LAGRECA NETO - Advogado MEDIAÇÃO

ÁREAS DE ATUAÇÃO

MEDIAÇÃO

Mediação trata de método de solução de conflitos não adversarial, criando a oportunidade para que cada uma das pessoas envolvidas com um problema em comum possam dialogar sobre o tema partindo de princípios como o respeito à pessoa humana e boa-fé.

Havendo a vontade explícita em participar do procedimento desse método adequado de solução de conflitos, célere e econômico para resolver questões complexas que envolvam a família, corporações e mesmo entre diretorias de uma mesma empresa, discussão sobre cláusulas contratuais, dissídios trabalhistas ou relações de consumo. Cria-se, um ambiente propício para a construção de solução consensual evitando-se conflitos agressivos que levam a desgastantes disputas judiciais caras e, no mais das vezes, demoradas. Encerradas com a imposição de sentença coercitiva por um terceiro, juiz ou árbitro, que nem sempre satisfaz a todos os litigantes, além da evidente exaustão nas relações entre as partes. É o que chamamos de solução ganha-perde, onde nem sempre quem ganha leva tudo o que pretendia no início do litígio.

Objetiva-se construir a solução do conflito do tipo win-win, ou ganha-ganha, em que os interesses de cada participante é atendido sem que haja necessidade de concessões unilaterais. O procedimento da Mediação dispõe de técnicas desenvolvidas há várias décadas nos Estados Unidos, Europa e na América do Sul na Argentina, chega ao Brasil há mais de 30 anos. Inicialmente utilizada por pessoas e empresas que tiveram contado com o procedimento no exterior, viveram conflitos complexos envolvendo valores patrimoniais expressivos e se utilizaram das vantagens da Mediação para solucioná-los.

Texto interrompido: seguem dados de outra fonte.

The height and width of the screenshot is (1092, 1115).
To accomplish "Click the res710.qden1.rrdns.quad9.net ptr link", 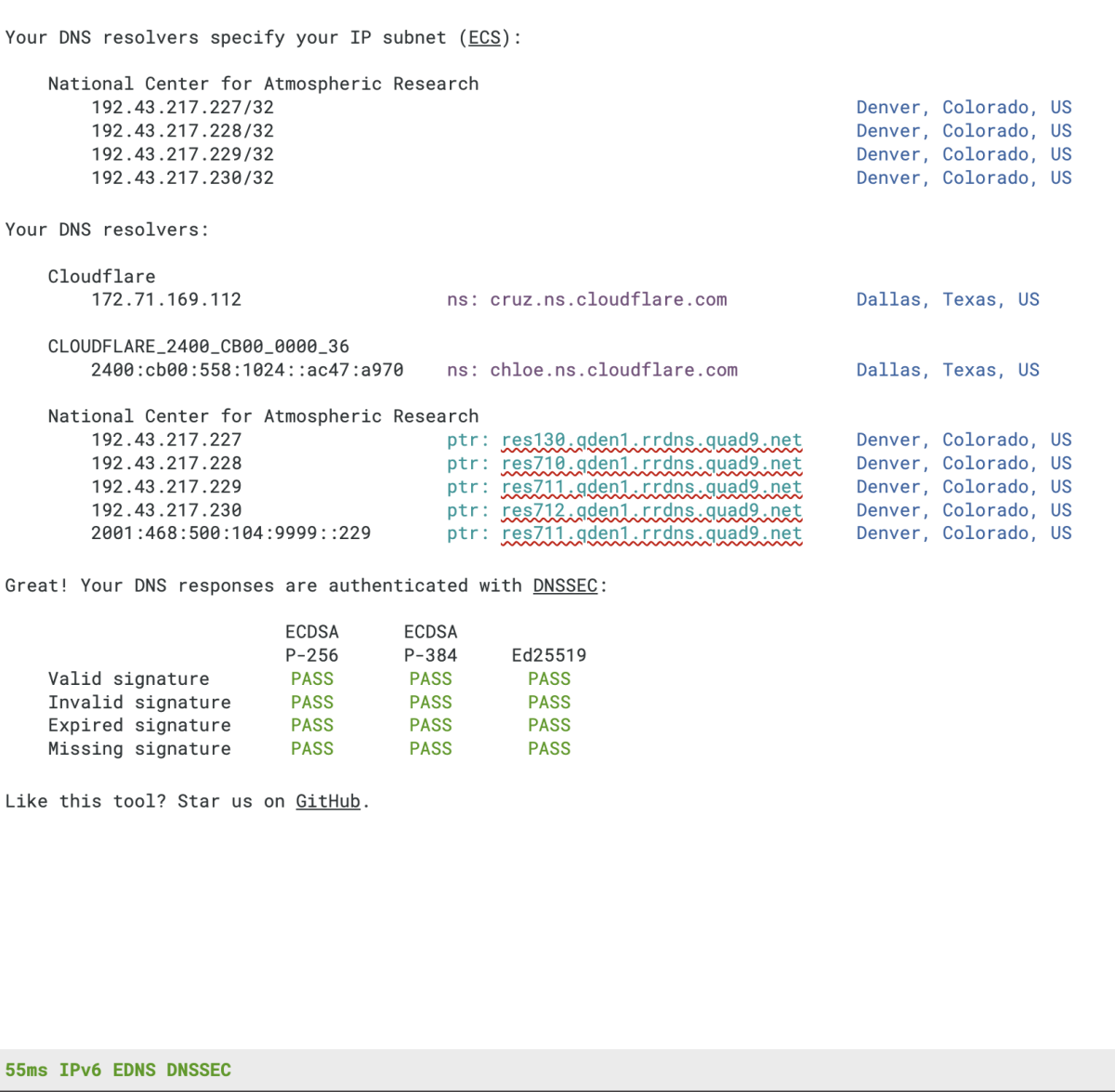I will tap(651, 464).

Atualmente com o impulso que o Conselho Nacional de Justiça (CNJ) tem dado para aplicar os métodos da Mediação na solução de processos judiciais, a difusão da Mediação culminou no marco legal da Mediação na forma da Lei 13.140 de 26 de junho de 2015.

A Lei consagra os princípios da Mediação, judicial e extrajudicial, onde um terceiro imparcial eleito por todos os participantes em quem depositam confiança, num ambiente de confidencialidade, contratualmente garantido, vedado ao mediador e sua equipe revelar qualquer informação tratada na Mediação tanto a terceiros como em processos judiciais ou arbitrais, – artigo 30 da Lei de Mediação -, abrindo oportunidade para, com autodeterminação, os participantes construirem a “melhor alternativa para um acordo negociado”1.

De forma muito resumida o procedimento da Mediação, baseado na confidencialidade, imparcialidade do mediador, a voluntariedade dos participantes no conflito e a autodeterminação destes, pressupondo a boa-fé e o diálogo, leva à possível solução do conflito de forma construída pelos próprios participantes preservando seus legítimos interesses.